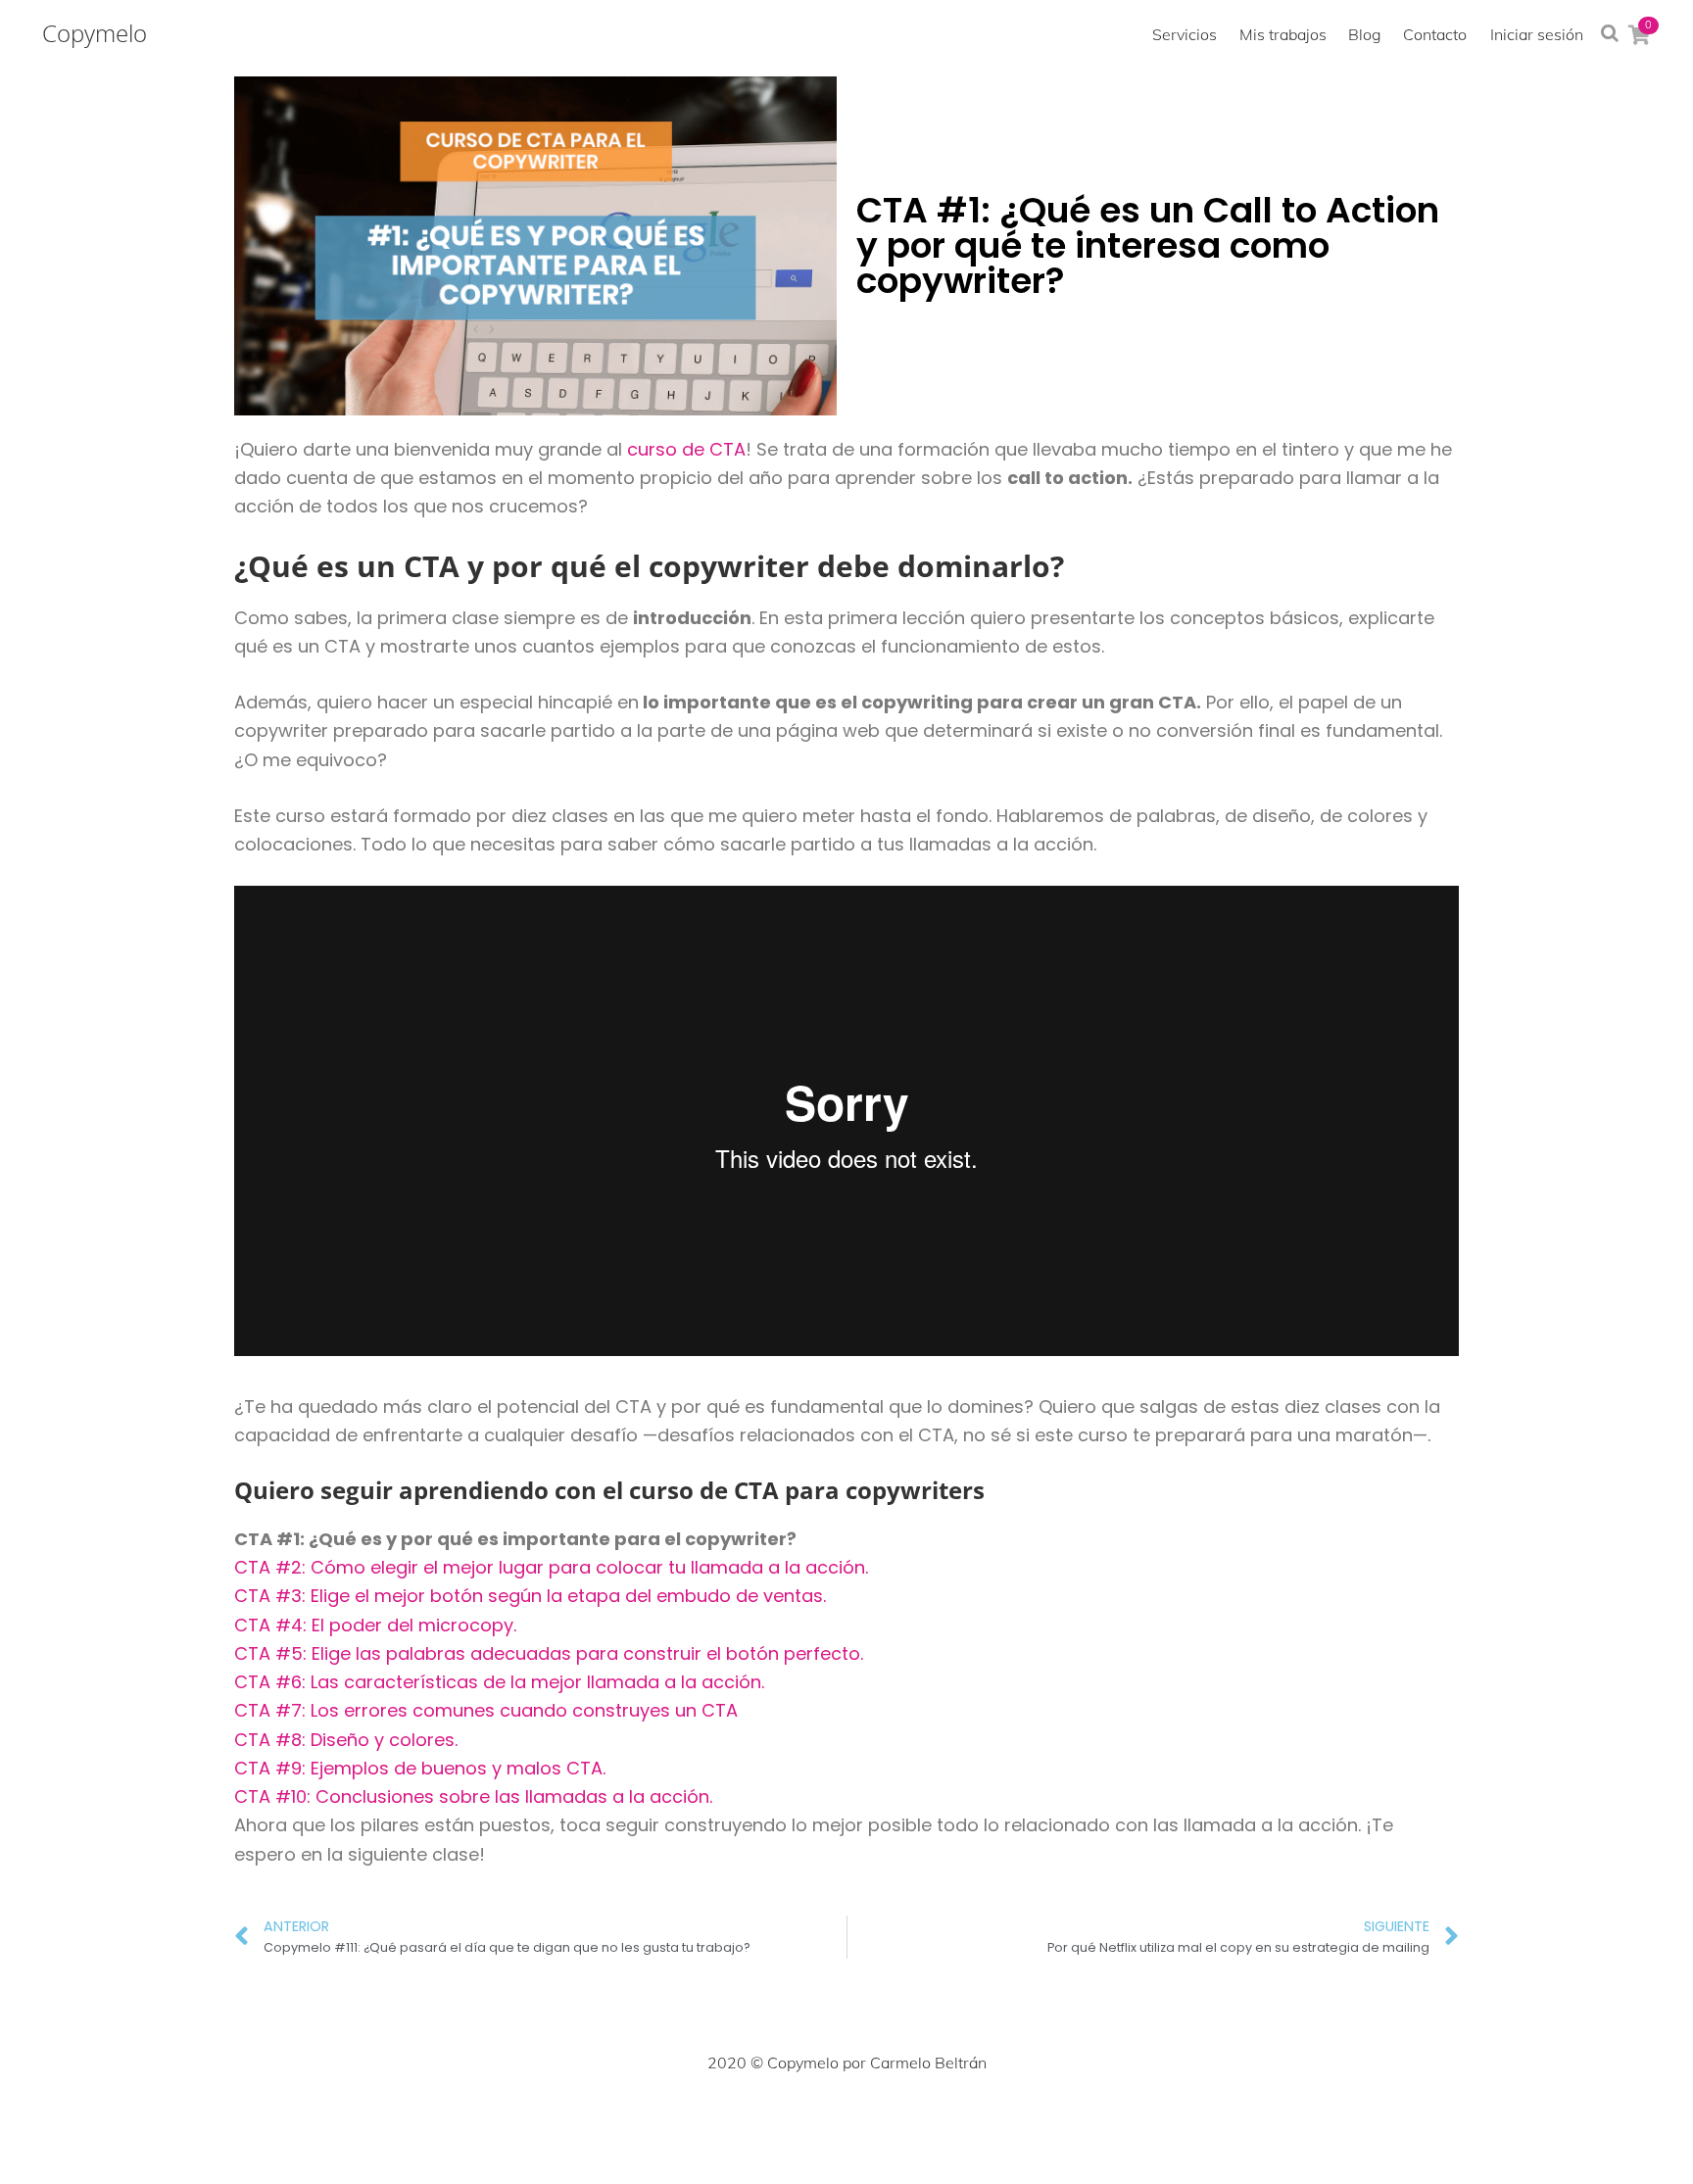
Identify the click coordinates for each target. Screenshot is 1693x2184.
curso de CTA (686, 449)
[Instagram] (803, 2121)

==

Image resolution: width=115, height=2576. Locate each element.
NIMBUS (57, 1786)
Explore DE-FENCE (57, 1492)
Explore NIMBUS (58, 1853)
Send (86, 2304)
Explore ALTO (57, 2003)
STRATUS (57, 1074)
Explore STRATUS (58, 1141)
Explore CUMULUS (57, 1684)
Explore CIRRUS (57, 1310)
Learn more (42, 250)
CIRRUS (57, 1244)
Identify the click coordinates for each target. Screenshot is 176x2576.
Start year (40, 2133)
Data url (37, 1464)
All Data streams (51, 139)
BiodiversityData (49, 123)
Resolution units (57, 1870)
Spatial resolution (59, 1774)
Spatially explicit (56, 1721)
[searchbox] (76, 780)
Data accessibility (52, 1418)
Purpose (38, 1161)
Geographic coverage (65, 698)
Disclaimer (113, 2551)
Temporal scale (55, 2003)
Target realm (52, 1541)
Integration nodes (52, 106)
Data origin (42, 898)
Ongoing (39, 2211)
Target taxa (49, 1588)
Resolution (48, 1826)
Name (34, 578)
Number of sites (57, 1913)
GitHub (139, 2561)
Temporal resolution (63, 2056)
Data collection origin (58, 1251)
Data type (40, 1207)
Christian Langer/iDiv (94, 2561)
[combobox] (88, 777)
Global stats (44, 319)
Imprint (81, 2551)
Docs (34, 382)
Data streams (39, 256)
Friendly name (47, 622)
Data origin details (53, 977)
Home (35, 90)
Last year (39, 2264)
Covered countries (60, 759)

* * *

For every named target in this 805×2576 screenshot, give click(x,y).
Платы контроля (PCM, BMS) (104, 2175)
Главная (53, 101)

> _Task description_
Above this task is a listing. Restate, word for word and with nothing added, the lines from the one with "NIMBUS (57, 1786)" through the one with "Data origin (42, 898)".

> _Answer for the task_
NIMBUS (57, 1786)
Explore DE-FENCE (57, 1492)
Explore NIMBUS (58, 1853)
Send (86, 2304)
Explore ALTO (57, 2003)
STRATUS (57, 1074)
Explore STRATUS (58, 1141)
Explore CUMULUS (57, 1684)
Explore CIRRUS (57, 1310)
Learn more (42, 250)
CIRRUS (57, 1244)
Identify the click coordinates for each target. Screenshot is 176x2576.
Start year (40, 2133)
Data url (37, 1464)
All Data streams (51, 139)
BiodiversityData (49, 123)
Resolution units (57, 1870)
Spatial resolution (59, 1774)
Spatially explicit (56, 1721)
[searchbox] (76, 780)
Data accessibility (52, 1418)
Purpose (38, 1161)
Geographic coverage (65, 698)
Disclaimer (113, 2551)
Temporal scale (55, 2003)
Target realm (52, 1541)
Integration nodes (52, 106)
Data origin (42, 898)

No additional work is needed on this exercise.